He wants to know me. Sir. That is not safe behavior.
So I do the only logical thing.
“I’m getting in,” I say.
“Oh, okay,” he says, all patient and sunshine. “You don’t have to rush. We can sit here as long as…”
Too late. I’m already yanking my pullover off in what is probably the least sexy strip in human history. There’s an arm stuck. I almost faceplant. Somewhere in the process I hiccup a tiny squeak that might’ve been a sob or a war cry. Hard to say.
Benji doesn’t laugh. He beams. Like I’m the bravest girl he’s ever seen, and my swimsuit and panic sweat are a fucking ballgown.
He keeps my hands in his as I step forward, toe first, until the water slips up over my feet. It’s cold and liquid and wrong, and I hate it, and…
“You good?” he asks, steady and calm. The human version of a floaty.
“My toe polish shines in the water.” I stare down. “Are you a foot guy?”
He actually laughs. And it’s a real one, low and warm and gorgeous, the kind of sound that could trick a person into believing in good men. “Never really thought about it,” he says, “but you’ve got very nice feet. Tiny. Cute.”
I blush.
What the ever-loving fuck is happening?
I’m the predator here. The siren. The feral menace.
I do not blush.
And yet. Goddammit.
“Maybe it’s because you’re so tall you don’t see many feet,” I say, instantly regretting it.
He laughs again, this time with his whole face. God. His laugh could water crops.
“You’re like a giant angel,” I say before I can stop myself.
Now he blushes again. All pink cheeks and bashful dimples and suddenly I am fighting for my life not to climb him like a palm tree.
“We’ve got about ten minutes until my next client,” he says gently. “Do you want to try another step? No pressure at all.”

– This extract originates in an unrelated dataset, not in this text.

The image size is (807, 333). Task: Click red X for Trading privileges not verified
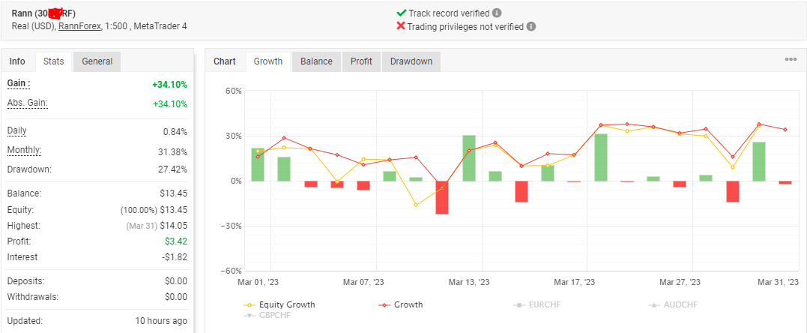pos(401,26)
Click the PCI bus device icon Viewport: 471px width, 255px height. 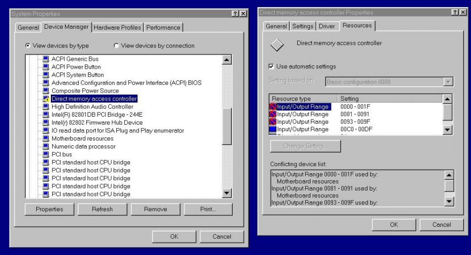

I blow out a breath hard enough to fog glass. My knees are buzzing, but not in a bad way. I nod. “Umm… you’ll hold my hand?”
His grip tightens slightly. “Absolutely.”
And the way he says it, no hesitation, no agenda, just absolute makes something inside me crack in a way that feels good. Bad. Terrifying.
So I take another step. Into the water. Toward him.
It kisses up my calves, ghost-cold and too familiar. My body remembers things I didn’t invite it to remember. Chlorine and screams. A mouth full of water. Silence that crackled like thunder in my ears.
Benji doesn’t let go of my hands.
“You’re doing great,” he says, in a tone for a kid learning to ride a bike, or a grown woman trying not to bolt from the memory of being half-dead at seven.
And instead of saying thank you like a normal girl with a functioning emotional regulation system, I blurt, “Do you think lifeguards ever develop, like, PTSD from seeing so many wet kids screaming?”
“Probably,” he says, looking thoughtful. “That’s a lot of energy to be around all day. Especially in summer.”
“And you’re not even judging me for that question?” I ask, narrowing my eyes, looking for the answer he might be hiding.